**Provided records**:
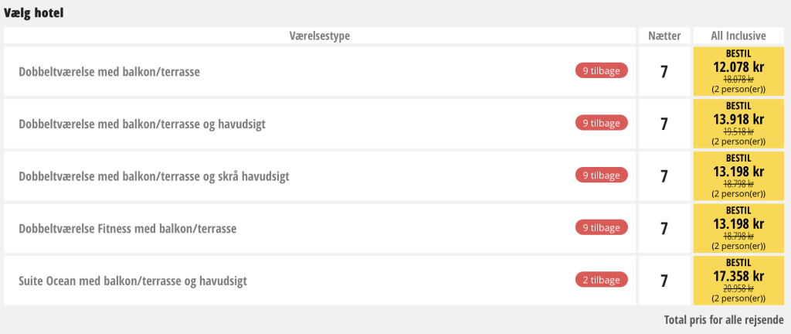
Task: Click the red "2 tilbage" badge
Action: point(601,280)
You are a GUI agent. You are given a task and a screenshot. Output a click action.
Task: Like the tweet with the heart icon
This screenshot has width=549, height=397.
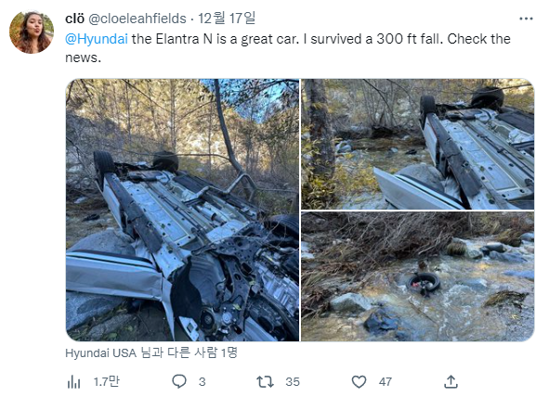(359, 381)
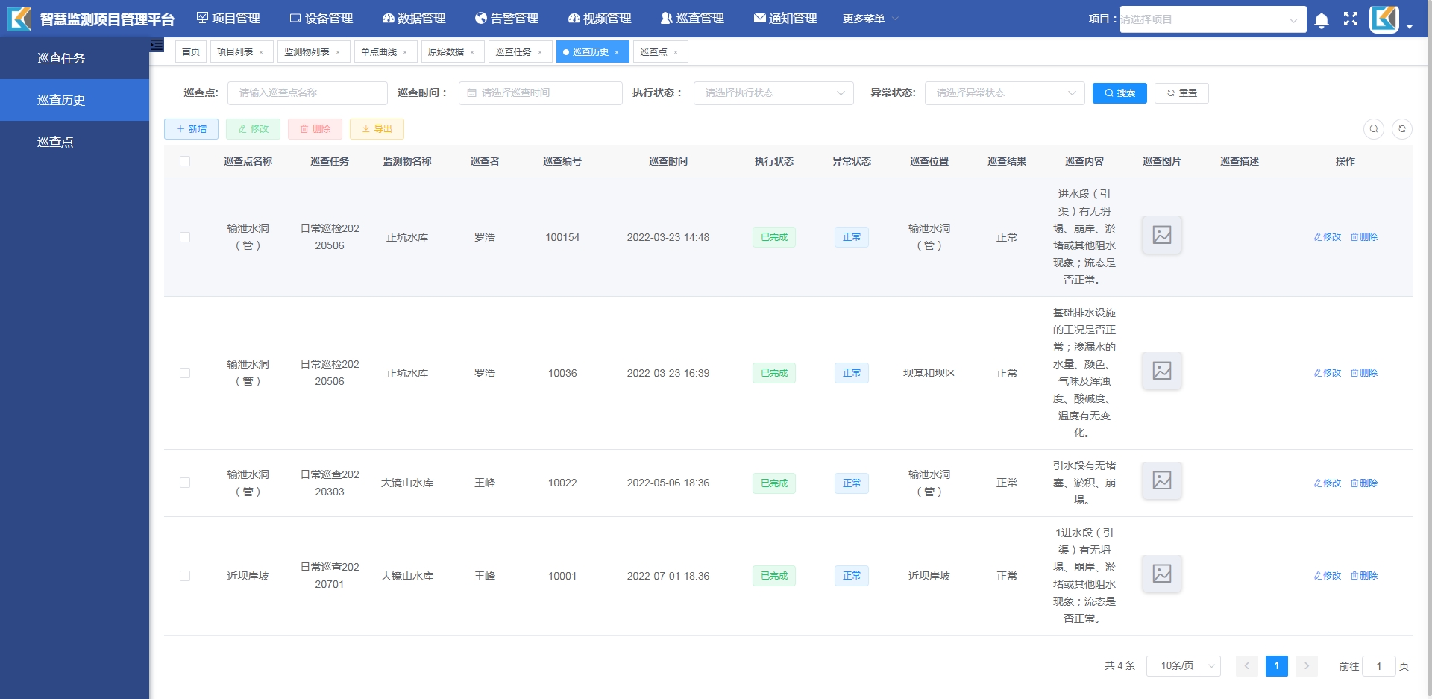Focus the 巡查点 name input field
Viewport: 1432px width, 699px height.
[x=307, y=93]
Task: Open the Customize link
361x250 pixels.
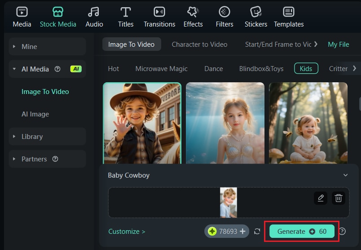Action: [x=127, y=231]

**Exercise brief**: Retype the rows above exactly as they appear, from first to last, but leave out the pictures.

**Written answer**:
Task: Click the red "2 tilbage" badge
Action: point(601,280)
You are a GUI agent. You are given a task and a screenshot. Output a click action.
Task: Like the tweet with the heart icon
This screenshot has width=549, height=397.
(359, 381)
Focus the 巡查点 name input field
Viewport: 1432px width, 699px height.
[x=307, y=93]
Task: Open the Customize link
361x250 pixels.
Action: [x=127, y=231]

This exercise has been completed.